The AIG's key advantage is that it reduces the GPU kernel to a single bit-parallel operation repeated across a hierarchical tree — no opcode dispatch, no conditional branching, maximum SIMT utilisation.
Consequences
Enables:
- The boomerang reduction tree (ADR 0015) works because every node is the same AND-with-invert operation. A heterogeneous IR would require per-node dispatch and break the hierarchical reduction pattern.
- Technology independence: the same GPU kernel and partition executor handle AIGPDK, SKY130, and GF180MCU designs. Adding a new PDK requires only a decomposition module, not kernel changes.

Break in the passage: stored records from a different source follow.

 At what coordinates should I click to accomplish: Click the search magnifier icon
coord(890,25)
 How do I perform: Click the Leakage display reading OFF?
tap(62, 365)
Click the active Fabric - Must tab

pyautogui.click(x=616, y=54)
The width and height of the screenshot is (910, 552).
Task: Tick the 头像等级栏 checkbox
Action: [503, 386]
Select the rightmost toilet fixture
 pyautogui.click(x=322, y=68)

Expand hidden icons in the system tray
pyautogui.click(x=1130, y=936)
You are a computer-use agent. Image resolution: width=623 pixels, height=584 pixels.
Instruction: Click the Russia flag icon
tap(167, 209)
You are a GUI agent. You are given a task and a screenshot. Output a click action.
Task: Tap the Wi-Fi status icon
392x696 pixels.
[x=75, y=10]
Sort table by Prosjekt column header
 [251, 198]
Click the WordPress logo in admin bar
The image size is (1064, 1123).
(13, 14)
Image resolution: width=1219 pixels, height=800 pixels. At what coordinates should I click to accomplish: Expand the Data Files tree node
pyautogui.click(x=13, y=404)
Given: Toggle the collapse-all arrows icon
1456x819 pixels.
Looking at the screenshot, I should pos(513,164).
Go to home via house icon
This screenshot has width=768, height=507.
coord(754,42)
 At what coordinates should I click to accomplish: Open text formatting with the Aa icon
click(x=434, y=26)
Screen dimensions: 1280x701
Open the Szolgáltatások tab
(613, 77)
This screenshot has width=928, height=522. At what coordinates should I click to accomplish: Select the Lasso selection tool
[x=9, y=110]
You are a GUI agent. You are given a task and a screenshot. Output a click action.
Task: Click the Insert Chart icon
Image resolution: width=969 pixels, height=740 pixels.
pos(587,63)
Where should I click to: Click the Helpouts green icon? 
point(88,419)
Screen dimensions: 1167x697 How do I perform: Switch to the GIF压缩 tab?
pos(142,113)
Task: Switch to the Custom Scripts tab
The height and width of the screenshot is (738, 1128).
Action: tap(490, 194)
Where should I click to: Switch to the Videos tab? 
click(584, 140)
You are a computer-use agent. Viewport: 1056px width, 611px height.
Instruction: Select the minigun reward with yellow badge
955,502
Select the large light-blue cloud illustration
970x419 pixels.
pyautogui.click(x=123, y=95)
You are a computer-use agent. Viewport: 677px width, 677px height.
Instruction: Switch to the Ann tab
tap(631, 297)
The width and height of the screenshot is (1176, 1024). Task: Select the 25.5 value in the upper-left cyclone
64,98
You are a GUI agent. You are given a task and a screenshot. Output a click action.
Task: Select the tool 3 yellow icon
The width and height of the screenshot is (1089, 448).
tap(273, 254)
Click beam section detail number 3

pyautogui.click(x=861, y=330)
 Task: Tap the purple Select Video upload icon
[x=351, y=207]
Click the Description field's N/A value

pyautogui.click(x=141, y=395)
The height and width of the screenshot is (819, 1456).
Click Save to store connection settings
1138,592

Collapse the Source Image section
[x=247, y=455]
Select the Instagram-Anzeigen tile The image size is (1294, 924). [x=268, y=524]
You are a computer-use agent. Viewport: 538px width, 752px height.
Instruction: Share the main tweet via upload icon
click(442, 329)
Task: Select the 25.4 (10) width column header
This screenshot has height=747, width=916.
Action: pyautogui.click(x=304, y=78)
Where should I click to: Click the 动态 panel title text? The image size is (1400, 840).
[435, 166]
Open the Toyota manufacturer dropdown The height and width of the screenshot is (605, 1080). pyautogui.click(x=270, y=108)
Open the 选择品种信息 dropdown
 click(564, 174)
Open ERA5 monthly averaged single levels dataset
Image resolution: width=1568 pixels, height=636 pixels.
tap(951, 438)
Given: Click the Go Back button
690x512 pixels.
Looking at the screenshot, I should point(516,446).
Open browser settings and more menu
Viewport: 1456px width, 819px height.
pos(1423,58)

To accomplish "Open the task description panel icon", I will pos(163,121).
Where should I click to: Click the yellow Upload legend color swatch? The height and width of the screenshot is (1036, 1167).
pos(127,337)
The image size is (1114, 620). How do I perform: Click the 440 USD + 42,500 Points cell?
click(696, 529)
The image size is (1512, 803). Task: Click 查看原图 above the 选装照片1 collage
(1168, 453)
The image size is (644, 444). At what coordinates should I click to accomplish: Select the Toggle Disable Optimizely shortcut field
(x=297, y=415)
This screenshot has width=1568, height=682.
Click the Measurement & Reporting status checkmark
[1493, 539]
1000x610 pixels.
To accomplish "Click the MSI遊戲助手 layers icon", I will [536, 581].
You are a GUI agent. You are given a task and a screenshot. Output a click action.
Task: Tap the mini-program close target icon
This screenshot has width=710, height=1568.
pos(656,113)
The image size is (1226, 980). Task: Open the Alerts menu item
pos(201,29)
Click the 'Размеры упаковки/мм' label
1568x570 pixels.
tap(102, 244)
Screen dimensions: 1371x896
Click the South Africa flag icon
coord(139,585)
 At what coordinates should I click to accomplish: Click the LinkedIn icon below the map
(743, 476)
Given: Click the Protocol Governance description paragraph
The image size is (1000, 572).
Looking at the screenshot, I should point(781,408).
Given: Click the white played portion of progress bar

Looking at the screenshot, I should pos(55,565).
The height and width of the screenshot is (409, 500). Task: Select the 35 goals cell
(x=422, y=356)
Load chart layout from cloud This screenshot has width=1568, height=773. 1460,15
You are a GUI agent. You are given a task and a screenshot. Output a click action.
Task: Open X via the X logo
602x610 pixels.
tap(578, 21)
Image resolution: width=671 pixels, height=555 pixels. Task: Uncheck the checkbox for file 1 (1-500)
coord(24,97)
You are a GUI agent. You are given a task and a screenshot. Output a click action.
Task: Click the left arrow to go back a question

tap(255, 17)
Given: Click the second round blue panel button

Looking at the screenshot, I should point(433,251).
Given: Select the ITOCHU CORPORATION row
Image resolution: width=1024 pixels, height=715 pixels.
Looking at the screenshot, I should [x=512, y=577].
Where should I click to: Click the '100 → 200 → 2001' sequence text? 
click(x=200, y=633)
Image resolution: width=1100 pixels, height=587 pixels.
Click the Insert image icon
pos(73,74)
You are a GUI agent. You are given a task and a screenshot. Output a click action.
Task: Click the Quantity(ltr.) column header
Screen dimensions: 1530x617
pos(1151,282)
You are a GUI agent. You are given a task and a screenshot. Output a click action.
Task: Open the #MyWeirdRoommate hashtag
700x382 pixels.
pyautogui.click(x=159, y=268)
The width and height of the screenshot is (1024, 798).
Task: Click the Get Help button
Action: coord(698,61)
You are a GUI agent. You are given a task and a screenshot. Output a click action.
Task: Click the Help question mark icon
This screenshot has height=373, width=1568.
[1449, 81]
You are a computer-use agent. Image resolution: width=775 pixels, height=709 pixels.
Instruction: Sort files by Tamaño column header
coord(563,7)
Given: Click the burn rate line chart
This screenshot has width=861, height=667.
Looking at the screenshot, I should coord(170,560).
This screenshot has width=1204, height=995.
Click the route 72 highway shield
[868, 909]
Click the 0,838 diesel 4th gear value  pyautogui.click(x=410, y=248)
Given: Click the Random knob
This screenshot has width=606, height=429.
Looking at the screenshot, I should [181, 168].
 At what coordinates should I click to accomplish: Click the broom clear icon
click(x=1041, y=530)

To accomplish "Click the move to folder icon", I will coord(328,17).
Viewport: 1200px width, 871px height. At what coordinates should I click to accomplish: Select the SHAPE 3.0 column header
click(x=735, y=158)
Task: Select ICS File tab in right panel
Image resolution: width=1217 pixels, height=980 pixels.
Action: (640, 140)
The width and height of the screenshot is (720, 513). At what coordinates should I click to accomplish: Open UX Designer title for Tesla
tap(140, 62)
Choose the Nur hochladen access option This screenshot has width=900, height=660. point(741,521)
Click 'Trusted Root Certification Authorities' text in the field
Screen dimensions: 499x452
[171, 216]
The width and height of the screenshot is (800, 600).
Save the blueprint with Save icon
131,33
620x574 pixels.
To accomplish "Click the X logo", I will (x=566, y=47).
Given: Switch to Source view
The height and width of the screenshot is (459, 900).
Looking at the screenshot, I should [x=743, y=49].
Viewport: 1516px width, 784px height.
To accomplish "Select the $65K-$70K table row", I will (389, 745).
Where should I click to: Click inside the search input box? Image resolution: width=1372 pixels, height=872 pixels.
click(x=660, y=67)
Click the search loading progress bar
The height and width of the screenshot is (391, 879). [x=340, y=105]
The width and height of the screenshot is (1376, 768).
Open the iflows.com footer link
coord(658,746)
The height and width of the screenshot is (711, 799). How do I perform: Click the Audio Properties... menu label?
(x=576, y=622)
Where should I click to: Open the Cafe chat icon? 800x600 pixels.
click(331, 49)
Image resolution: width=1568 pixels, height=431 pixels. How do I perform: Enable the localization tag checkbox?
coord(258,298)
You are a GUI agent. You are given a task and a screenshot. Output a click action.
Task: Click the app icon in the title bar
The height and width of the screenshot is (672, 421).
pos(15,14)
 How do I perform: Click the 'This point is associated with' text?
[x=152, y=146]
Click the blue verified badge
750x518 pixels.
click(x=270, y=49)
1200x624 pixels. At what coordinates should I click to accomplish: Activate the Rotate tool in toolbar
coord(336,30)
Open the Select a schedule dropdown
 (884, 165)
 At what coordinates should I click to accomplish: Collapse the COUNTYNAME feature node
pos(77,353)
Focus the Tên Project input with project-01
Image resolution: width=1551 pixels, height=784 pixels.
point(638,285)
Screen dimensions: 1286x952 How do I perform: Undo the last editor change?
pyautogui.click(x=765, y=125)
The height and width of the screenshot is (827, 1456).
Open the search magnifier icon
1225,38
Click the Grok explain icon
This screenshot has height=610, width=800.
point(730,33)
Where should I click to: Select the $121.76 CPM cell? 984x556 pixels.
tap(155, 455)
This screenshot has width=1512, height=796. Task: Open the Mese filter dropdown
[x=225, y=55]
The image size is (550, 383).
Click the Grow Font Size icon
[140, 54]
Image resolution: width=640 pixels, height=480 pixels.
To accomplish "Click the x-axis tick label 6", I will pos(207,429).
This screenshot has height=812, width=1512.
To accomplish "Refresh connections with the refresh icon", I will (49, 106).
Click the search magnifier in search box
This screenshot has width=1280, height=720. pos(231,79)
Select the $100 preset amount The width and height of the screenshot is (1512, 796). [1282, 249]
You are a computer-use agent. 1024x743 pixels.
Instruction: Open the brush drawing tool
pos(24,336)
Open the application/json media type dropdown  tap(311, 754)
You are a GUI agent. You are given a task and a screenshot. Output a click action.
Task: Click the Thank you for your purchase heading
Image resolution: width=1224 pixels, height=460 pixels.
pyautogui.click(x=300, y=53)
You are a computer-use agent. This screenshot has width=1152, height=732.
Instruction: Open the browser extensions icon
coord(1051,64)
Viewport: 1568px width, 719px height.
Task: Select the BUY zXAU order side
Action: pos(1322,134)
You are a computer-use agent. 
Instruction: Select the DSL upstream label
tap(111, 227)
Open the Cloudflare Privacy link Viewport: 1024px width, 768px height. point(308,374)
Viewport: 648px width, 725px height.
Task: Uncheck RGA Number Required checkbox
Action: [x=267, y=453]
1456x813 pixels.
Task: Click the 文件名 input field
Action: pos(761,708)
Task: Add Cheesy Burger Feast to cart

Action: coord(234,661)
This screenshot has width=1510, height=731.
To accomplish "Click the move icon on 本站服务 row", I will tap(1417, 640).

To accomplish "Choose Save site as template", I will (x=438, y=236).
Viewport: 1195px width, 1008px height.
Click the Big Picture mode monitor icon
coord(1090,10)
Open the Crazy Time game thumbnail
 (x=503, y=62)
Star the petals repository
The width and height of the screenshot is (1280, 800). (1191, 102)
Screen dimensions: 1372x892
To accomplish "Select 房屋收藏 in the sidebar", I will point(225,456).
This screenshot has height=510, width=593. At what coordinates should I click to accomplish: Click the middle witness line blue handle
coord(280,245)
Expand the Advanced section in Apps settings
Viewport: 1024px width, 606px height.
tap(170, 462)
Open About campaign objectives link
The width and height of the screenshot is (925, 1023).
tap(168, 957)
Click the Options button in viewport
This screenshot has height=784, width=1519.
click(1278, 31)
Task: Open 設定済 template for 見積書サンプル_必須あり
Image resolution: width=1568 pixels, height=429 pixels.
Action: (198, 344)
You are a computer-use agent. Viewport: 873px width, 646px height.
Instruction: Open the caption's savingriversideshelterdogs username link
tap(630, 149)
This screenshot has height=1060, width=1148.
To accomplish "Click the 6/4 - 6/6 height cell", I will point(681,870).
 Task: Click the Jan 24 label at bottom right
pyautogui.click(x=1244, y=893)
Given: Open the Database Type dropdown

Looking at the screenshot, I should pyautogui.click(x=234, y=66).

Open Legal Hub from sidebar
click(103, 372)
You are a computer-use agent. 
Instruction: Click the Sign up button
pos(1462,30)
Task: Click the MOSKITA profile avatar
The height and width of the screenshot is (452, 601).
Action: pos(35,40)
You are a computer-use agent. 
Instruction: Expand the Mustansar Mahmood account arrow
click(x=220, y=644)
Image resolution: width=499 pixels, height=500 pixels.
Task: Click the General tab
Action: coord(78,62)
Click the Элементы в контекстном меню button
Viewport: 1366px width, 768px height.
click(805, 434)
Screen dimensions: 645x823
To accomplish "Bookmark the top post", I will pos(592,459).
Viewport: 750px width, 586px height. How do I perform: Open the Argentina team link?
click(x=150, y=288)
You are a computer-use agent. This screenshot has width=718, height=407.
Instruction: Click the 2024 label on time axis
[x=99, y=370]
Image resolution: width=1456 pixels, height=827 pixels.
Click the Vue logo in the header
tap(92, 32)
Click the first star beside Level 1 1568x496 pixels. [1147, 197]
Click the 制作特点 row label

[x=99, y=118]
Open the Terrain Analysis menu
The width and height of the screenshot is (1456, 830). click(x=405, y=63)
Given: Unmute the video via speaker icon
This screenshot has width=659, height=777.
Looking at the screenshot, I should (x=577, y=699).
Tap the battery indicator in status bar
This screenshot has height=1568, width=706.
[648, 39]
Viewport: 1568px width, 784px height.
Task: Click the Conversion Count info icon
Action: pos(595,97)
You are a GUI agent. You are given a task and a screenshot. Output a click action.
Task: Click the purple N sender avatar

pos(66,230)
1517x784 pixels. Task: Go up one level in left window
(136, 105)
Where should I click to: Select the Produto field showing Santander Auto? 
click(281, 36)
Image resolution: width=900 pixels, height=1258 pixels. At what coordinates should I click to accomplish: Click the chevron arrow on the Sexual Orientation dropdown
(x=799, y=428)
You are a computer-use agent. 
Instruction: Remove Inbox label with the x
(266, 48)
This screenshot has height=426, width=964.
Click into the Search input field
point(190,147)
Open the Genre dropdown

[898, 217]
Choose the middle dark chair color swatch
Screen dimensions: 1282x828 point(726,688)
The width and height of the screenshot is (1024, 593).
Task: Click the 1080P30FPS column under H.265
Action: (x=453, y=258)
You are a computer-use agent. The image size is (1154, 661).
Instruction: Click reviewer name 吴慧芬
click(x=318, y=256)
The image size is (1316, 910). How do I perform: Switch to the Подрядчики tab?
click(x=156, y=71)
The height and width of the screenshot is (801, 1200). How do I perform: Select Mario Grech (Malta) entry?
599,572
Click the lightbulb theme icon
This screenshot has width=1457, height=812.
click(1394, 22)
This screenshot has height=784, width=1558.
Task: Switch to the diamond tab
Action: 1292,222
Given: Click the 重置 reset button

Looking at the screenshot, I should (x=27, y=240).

- Structural deduplication via
and_gate_cachereduces graph size when multiple cells share sub-expressions. - The inversion-bit encoding (
pin_iv = aigpin << 1 | invert) eliminates inverter/buffer nodes entirely — these are free in hardware too, so the IR's size correlates better with actual simulation cost than a technology-mapped netlist would.
Constrains:
- No latches or async logic. The AIG assumes clean register
boundaries: DFFs capture on clock edges, combinational logic is
acyclic between registers. Level-sensitive latches and
combinational loops would require iterative evaluation that the
current pipeline doesn't support (see
docs/simulation-architecture.md§ "Known Issues"). - Decomposition quality matters. A poor decomposition of a complex cell (e.g., a mux-heavy datapath cell) can produce a deep AND tree that requires more boomerang stages. The SKY130 and GF180MCU decompositions are hand-tuned for the common cells; exotic cells from other PDKs may decompose sub-optimally.
- No gate-delay preservation in the AIG itself. The AIG is a
functional (Boolean) representation. Timing information from
Liberty/SDF is loaded separately and overlaid onto the AIG's pin
structure via
gate_delaysandaigpin_cell_origins. This means the AIG construction can re-order or deduplicate nodes without worrying about timing — but it also means the timing model must reconstruct the mapping from AIG pins back to physical cells.